Segment Open

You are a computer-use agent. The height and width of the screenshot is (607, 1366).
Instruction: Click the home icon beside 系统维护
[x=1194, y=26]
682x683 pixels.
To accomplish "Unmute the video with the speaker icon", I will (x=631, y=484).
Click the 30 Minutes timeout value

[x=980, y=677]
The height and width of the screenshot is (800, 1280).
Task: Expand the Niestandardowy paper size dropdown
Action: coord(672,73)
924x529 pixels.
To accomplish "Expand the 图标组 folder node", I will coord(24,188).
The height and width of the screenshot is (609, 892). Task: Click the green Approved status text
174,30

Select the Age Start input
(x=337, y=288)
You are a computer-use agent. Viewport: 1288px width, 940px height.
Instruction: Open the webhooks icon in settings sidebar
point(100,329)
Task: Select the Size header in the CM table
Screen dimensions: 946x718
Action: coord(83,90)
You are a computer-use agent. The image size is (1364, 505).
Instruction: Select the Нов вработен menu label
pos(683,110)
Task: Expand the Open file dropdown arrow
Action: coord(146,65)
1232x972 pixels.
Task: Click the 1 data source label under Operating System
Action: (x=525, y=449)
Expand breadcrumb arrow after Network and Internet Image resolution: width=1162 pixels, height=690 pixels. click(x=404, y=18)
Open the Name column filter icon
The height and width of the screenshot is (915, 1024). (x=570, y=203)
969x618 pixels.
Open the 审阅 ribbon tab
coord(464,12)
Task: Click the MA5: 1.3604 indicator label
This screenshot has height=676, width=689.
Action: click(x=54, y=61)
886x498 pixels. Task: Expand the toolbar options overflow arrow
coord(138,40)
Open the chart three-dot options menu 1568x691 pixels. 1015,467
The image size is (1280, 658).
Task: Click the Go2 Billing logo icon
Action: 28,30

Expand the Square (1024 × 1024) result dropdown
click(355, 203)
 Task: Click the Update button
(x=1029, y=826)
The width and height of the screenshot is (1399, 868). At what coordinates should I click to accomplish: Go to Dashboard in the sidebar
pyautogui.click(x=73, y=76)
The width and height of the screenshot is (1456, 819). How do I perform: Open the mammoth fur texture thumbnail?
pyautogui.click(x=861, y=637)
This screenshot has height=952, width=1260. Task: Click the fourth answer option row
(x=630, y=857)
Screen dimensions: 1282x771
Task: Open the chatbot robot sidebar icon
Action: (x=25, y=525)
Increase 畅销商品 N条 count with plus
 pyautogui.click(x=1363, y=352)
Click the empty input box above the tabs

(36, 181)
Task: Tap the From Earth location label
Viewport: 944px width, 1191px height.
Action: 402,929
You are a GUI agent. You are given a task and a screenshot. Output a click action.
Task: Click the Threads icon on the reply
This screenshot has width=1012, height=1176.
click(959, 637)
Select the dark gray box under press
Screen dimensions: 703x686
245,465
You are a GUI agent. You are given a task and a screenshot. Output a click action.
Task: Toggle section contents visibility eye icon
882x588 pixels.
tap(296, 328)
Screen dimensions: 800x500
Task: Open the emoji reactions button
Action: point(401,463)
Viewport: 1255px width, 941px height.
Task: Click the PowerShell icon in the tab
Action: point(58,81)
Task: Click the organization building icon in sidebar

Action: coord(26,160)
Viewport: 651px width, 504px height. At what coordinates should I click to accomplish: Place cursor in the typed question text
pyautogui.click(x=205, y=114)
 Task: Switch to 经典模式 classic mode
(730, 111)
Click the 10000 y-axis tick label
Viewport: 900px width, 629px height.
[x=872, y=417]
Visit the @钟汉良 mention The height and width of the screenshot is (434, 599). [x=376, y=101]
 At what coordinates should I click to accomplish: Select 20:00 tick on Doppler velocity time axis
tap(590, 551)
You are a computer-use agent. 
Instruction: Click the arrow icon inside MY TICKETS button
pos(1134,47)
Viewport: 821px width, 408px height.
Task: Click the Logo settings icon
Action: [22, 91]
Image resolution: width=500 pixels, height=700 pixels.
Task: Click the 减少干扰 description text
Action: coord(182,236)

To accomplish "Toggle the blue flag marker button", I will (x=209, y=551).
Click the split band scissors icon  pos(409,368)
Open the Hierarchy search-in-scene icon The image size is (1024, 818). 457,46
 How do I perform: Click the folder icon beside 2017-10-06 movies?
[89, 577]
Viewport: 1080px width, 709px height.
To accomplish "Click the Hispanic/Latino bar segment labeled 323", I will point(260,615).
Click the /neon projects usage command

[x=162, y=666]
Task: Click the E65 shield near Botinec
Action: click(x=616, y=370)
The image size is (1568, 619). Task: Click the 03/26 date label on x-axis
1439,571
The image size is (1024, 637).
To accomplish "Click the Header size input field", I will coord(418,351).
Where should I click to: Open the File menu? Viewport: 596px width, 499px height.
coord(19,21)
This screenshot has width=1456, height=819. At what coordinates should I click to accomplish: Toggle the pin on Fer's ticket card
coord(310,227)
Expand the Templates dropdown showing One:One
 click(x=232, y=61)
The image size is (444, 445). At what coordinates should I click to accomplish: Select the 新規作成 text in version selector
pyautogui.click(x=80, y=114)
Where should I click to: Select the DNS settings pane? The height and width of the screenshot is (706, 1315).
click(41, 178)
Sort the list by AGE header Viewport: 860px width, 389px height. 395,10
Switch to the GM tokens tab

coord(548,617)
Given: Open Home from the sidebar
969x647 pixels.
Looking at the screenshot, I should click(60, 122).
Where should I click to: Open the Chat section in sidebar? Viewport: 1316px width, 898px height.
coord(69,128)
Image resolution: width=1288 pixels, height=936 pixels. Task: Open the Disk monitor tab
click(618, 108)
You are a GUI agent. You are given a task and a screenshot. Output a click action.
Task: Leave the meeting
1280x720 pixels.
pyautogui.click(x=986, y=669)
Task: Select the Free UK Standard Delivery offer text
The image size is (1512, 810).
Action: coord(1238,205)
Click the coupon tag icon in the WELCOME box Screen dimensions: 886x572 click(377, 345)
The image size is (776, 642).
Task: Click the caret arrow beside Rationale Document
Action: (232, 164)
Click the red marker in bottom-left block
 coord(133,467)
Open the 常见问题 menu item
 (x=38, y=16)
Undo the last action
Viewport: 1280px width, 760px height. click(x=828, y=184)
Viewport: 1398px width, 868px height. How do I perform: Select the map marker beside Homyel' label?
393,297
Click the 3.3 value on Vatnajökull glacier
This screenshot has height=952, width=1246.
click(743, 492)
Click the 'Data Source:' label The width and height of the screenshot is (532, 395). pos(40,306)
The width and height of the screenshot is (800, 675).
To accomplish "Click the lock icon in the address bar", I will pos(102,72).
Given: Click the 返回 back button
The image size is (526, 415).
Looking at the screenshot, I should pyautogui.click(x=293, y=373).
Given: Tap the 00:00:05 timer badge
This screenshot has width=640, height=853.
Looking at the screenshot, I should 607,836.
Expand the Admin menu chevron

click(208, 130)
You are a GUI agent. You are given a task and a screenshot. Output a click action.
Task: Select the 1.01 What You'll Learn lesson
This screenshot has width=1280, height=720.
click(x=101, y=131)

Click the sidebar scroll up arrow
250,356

Segment Closed

ACTIVITY: Line count for the word "computer": tally the lines of the records above that hold it and give only that figure.

ANSWER SPACE: 4